Monday, November 10, 2008
Bookstores Brace For Slow Sales in 2008 Holiday Season
Despite highly-anticipated upcoming releases in fiction as well as non-fiction, including the autobiographies of T. Boone Pickens and Ted Turner, there's a growing anxiety among bookstores that the holiday sales season will be a harsh and cold winter.
Leonard Riggio, chairman of Barnes and Noble, told the Wall Street Journal that the book retailer was delaying expansion and cutting new store openings.During the past six months, Barnes and Noble's stock has fallen to almost half of its price on May 30, from $30.51 on May 30 to today's price around $17. Misery must love company, because B&N's rival, ,Books-A-Million sank from $7.51 to a staggeringly low of $275 as of 12:37 p.m. ,today. Riggio also said:
Never in all my years as a bookseller have I seen a retail climate as poor as the one we are in. Nothing even close...I am saddened by the many stories of booksellers who have taken big hits in their 401K plans, including many who have a large percentage of their holdings in (our) stock.

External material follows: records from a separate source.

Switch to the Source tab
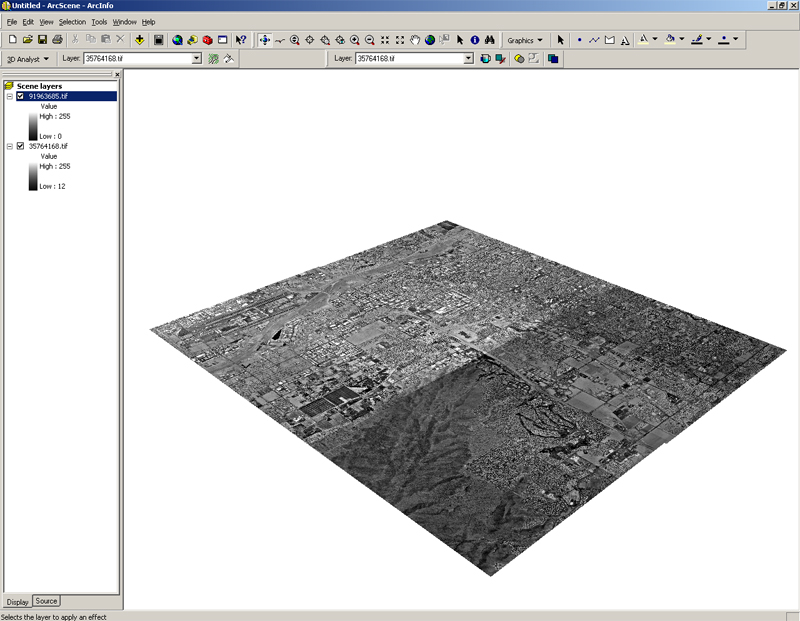The image size is (800, 621). pos(46,601)
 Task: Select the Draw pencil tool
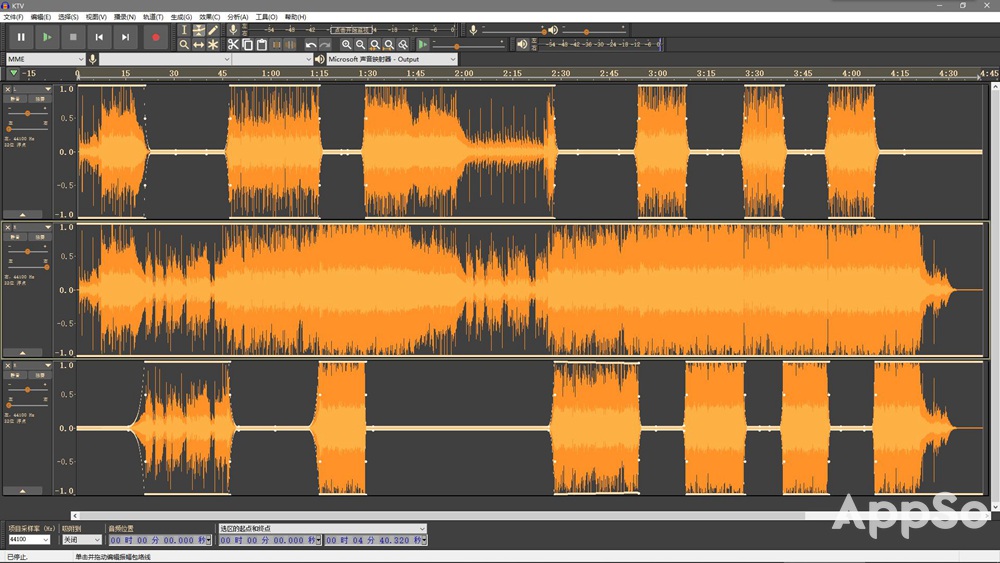click(x=213, y=30)
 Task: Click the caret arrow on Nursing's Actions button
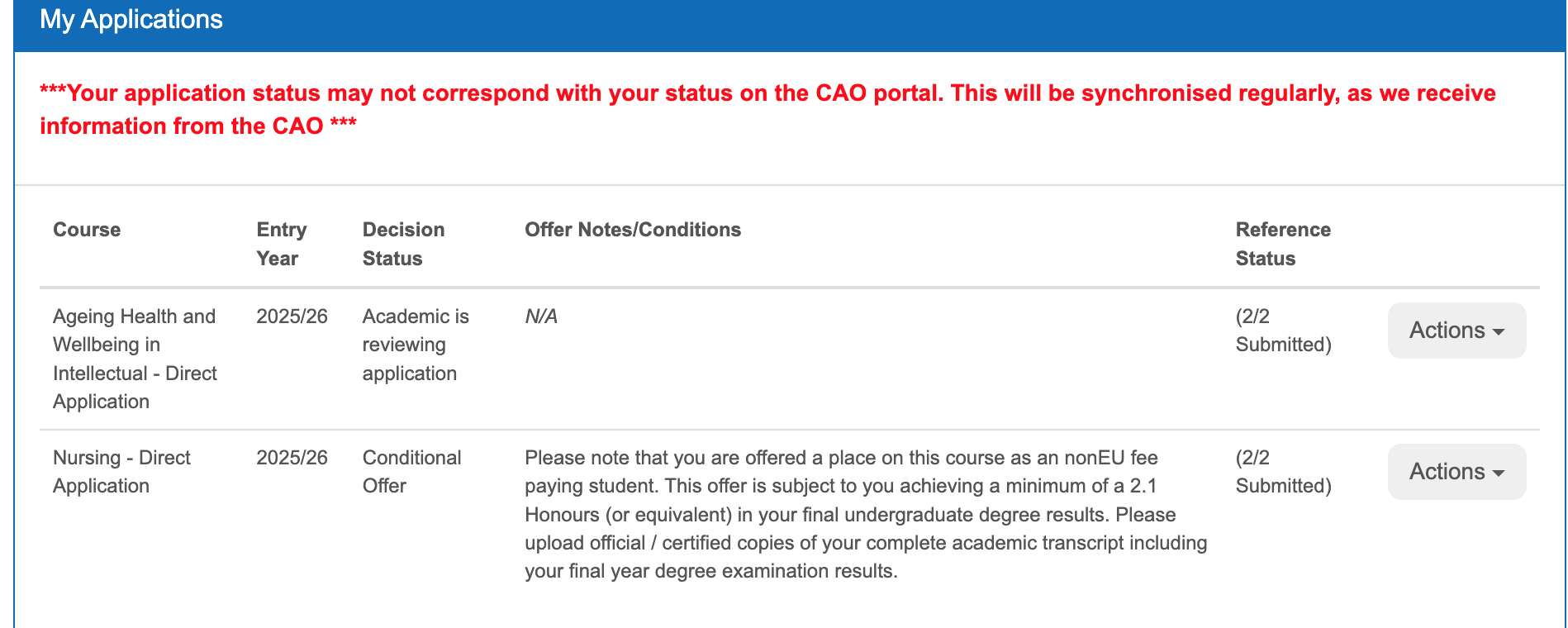pos(1499,473)
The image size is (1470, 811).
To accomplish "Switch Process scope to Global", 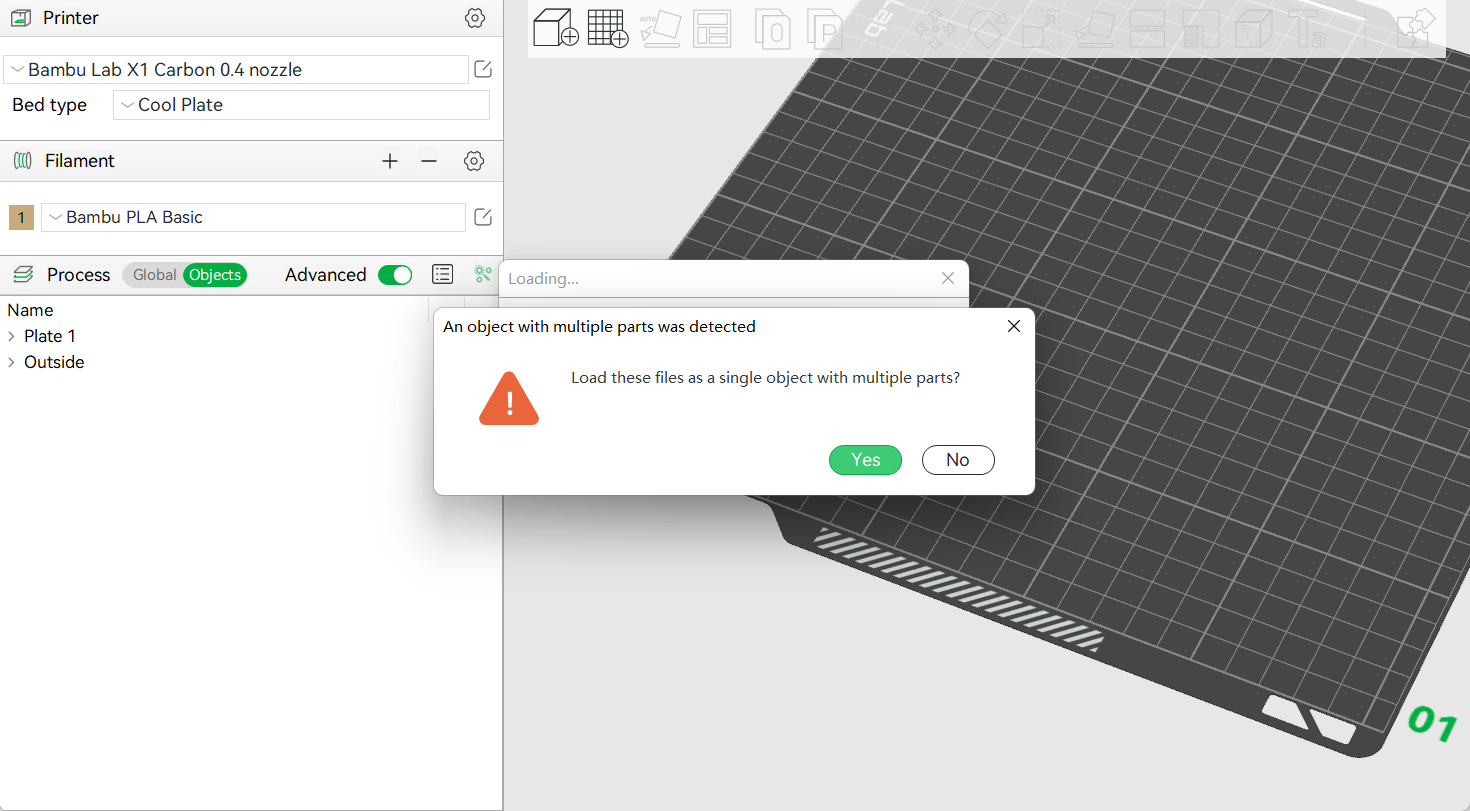I will (x=154, y=274).
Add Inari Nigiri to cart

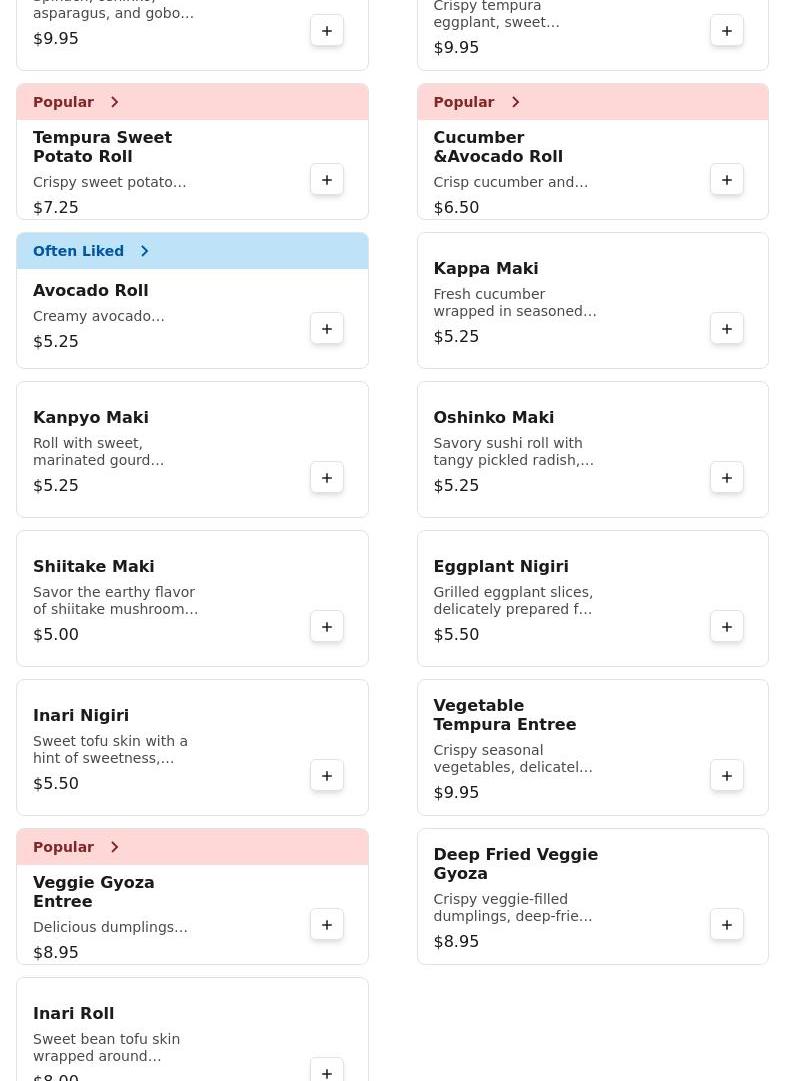(x=327, y=776)
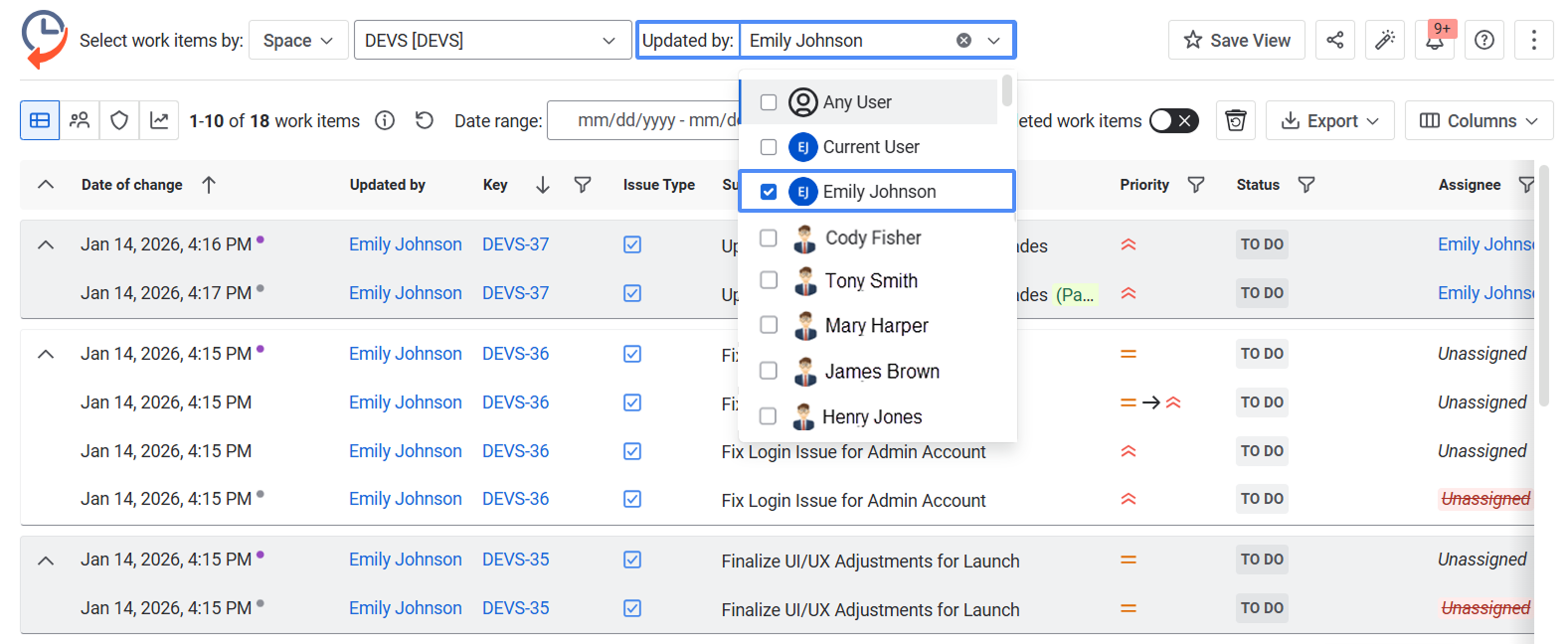Open the Space selector dropdown
This screenshot has height=644, width=1568.
click(297, 41)
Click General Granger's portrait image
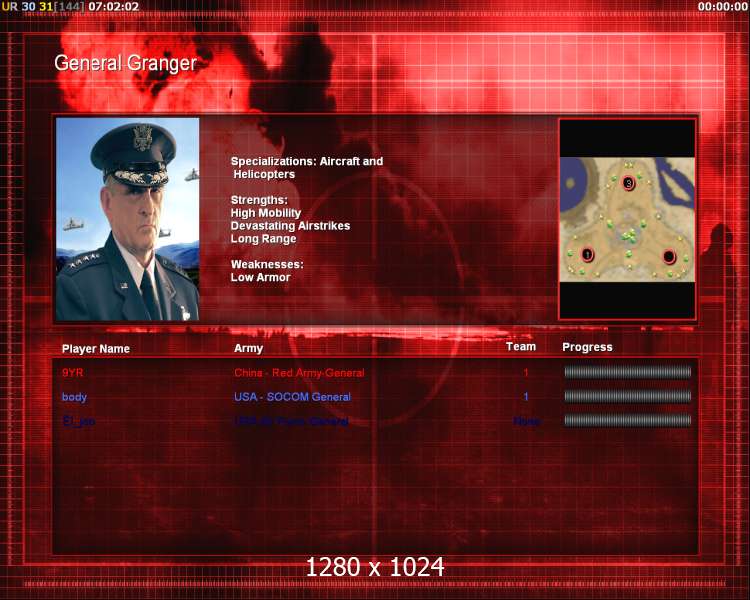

In our digital society, hard-copy books are falling into a new classification- leisure reading, the same category of most magazines and newspapers. With the exception of college students and professors, most of us don't have sufficient time to read as many books as we would like to during our busy schedules. Judging by the growing number of audiobook titles for sale at the iTunes store, more of us are opting listen to the book when we find a few extra minutes during our daily commute.Our sound-byte culture would rather read it a few pages at a time on iPhone or watch the movie version.
This latest example of our detachment to print media comes as no surprise, I just wish author and professor Neil Postman was still alive to offer his opinion. In 1985Postman wrote Amusing Ourselves to Death: "Public discourse in the age of showbusiness", foresaw the shift well before most analysts. In Amusing Ourselves to Death, Postman warned that a culture obsessed with TV would eventually lose its ability to analyze and evaluate critical ideas. In one one of the most relevant sections from the book, Postman credits his inspiration from prognosticators: Aldous Huxley and George Orwell.
What Orwell feared were those who would ban books. What Huxley feared was that there would be no reason to ban a book, for there would be no one who wanted to read one.....Orwell feared we would become a captive culture. Huxley feared we would become a trivial culture, preoccupied with some equivalent of the feelies, the orgy porgy, and the centrifugal bumblepuppy. In short, Orwell feared that what we hate will ruin us. Huxley feared that what we love will ruin us.
I think Huxley,Orwell and Postman were pretty accurate with their predictions.